Children’s excited laughter echoed under a dinosaur skeleton. On Saturday night, Tuscaloosa students were energized by a night of hands-on learning as they skipped from booth to booth at the 11th annual Night at the Museum. 

Presented by the Alabama Museum of Natural History, the University of Alabama Graduate School and the University of Alabama Graduate Student Association, this year’s A Night at the Museum was four seasons-themed. Inspired by this concept, booths from various UA departments covered everything from seasonal fashion to carbon dating. 

Yakira Frank, a graduate student majoring in English, sat behind a table filled with freshly written poems at the creative writing department’s “Poet in a Box” exhibit. 

“All good writing is necessarily interdisciplinary,” Frank said. “If you’re engaging creatively with the sciences, that’s how we move forward as a species.”

Students who attended the event certainly did create throughout the night. Origami butterflies bloomed at the environmental science booth while the taps of a Newton’s cradle clicked through the physics and astronomy room. No matter what the subject, students sat at the edge of their seats as they learned about the four seasons from an interdisciplinary perspective. 

Departments put their best face forward by creatively showcasing their students’ and faculty’s knowledge with these engaging activities. Jake Champion, a sixth-grader at the Tuscaloosa Academy and a three-time attendee of the Night at the Museum, enjoyed the hands-on aspect of the museum. 

“At school, they just give you a lecture,” Champion said.  Here, they make it fun.”

Molly Putyrae walked through the Lloyd Hall exhibits with her 4- and 6-year-olds in tow, who were energetic despite the fact that the event went past their bedtime. Her kids are in kindergarten now, but she thinks the event is a way to get them excited and thinking about the future.

“Being able to get the kids on campus that do live around here is really great to pull them in,” Putyrae said.

The Alabama Museum of Natural History at Smith Hall is what some might consider a hidden gem of the University. A Night at the Museum showcased the off-the-beaten-track exhibit.  Students’ noses were glued to the museum’s glass display cases as they took a break in between booths. 

A few UA students milled through the crowd of primarily elementary and middle school attendees. Josh Vondracek, a freshman majoring in aerospace engineering, walked through the exhibits carrying boxes of leftover pizza from the event with friend Spencer Cook.

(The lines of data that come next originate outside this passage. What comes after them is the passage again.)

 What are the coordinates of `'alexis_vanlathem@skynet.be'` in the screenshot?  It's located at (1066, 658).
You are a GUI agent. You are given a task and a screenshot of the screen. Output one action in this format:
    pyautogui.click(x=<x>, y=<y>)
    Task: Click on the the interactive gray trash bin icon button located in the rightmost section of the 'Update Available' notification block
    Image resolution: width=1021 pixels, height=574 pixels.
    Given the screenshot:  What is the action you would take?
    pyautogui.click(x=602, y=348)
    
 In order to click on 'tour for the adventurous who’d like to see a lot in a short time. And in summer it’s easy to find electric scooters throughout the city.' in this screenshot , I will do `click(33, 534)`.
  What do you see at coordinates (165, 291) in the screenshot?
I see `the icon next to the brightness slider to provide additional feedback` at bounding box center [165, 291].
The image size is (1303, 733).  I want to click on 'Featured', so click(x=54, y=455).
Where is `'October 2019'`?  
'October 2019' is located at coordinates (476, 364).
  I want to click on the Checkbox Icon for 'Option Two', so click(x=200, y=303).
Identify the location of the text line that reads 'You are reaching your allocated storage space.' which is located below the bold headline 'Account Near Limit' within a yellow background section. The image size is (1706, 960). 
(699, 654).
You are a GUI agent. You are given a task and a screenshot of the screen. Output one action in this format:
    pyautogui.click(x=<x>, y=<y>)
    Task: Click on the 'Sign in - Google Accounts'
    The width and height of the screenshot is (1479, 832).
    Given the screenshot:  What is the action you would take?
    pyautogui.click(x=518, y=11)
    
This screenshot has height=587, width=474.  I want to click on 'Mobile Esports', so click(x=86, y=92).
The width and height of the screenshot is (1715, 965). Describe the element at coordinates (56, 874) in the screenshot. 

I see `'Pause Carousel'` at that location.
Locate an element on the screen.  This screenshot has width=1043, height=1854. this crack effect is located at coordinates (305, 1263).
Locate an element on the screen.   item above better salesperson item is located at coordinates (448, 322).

“We think it’s really cool that the University gets involved with the surrounding Tuscaloosa area,” Vondracek said. “Here it seems like they involve people of all ages.”

Exhibits cleared out as the night culminated with a prize giveaway. Students had been collecting stamps from each booth in their pocket-sized passports all night to receive a raffle ticket that could score them phones and iPads. 

Though only 14 students heard their names called out in the raffle, every student left the event grinning. Other prizes for the night included Bama merch, University-made coloring books and gift cards to local establishments. `

“Natural history and natural sciences are the basis of your outside world,” Sorlie said. “It’s really great to give students the chance to see a historian, to see a scientist, to see a writer.”